### Exercise instructions
Reproduce the items below, substituting "image" for every occurrence of "screenshot" and leaving everything else unchanged.
▬▬▬▬▬▬
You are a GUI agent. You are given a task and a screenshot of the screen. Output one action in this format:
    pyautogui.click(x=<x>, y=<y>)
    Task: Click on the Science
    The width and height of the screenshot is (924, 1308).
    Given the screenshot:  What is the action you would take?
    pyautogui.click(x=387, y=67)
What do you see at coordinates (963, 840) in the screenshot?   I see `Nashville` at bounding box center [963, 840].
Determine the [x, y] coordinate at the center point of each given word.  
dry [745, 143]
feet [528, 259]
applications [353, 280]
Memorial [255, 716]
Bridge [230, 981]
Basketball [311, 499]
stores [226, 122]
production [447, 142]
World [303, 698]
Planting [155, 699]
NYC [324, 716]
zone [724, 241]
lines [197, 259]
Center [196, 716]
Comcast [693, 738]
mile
▬▬▬▬▬▬
### Solution to the problem
You are a GUI agent. You are given a task and a image of the screen. Output one action in this format:
    pyautogui.click(x=<x>, y=<y>)
    Task: Click on the Science
    The width and height of the image is (924, 1308).
    Given the image:  What is the action you would take?
    pyautogui.click(x=387, y=67)
What do you see at coordinates (963, 840) in the image?   I see `Nashville` at bounding box center [963, 840].
Determine the [x, y] coordinate at the center point of each given word.  
dry [745, 143]
feet [528, 259]
applications [353, 280]
Memorial [255, 716]
Bridge [230, 981]
Basketball [311, 499]
stores [226, 122]
production [447, 142]
World [303, 698]
Planting [155, 699]
NYC [324, 716]
zone [724, 241]
lines [197, 259]
Center [196, 716]
Comcast [693, 738]
mile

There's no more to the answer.